_Task:_
Search the records for the word "agent". Copy every line where it appears.

_Task input:_

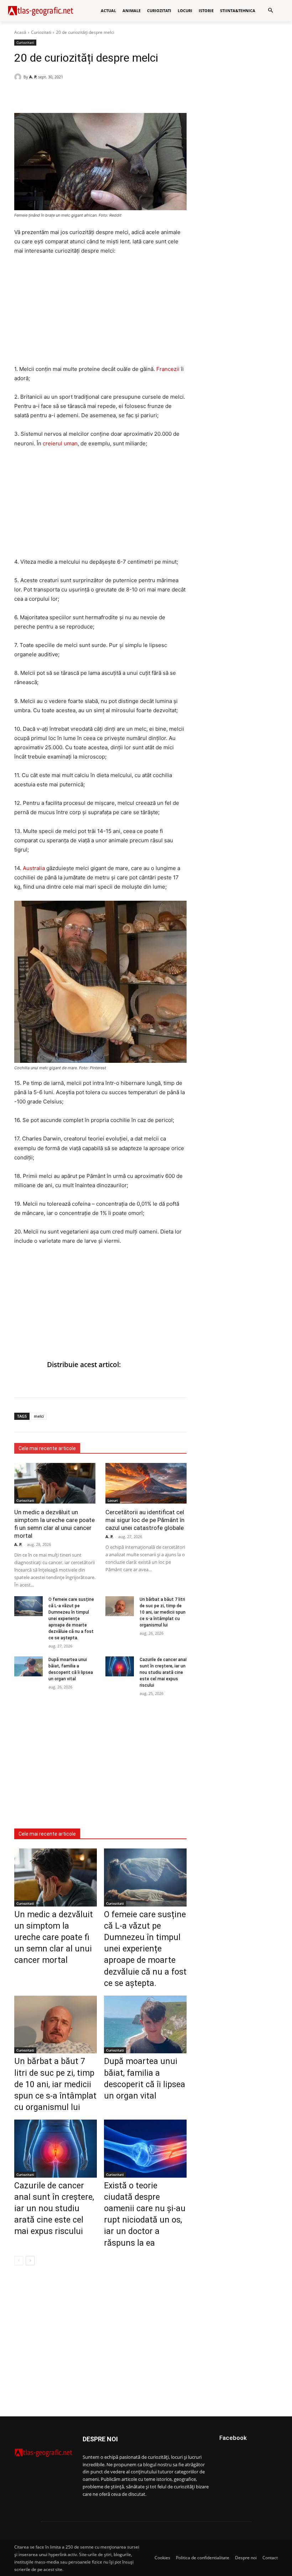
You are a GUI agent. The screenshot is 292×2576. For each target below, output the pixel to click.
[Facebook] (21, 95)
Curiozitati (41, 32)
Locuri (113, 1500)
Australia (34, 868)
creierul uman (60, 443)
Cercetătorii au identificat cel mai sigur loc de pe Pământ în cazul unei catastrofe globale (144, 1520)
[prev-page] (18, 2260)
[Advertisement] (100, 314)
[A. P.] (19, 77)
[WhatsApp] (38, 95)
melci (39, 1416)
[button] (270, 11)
--
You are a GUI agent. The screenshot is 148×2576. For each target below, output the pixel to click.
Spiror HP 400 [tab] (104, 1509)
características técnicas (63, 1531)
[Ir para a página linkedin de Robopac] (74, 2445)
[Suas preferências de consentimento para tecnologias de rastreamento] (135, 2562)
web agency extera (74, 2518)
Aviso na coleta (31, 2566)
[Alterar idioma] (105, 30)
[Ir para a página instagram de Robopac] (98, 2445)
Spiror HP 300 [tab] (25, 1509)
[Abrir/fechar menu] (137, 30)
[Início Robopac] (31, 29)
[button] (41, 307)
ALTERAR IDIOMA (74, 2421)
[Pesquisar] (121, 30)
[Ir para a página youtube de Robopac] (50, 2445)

_The completed task:_
You are a GUI agent. The screenshot is 292×2576. For each target below, output the pixel to click.
You are a GUI agent. The screenshot is 148×2576. For each target below, output the pixel to click.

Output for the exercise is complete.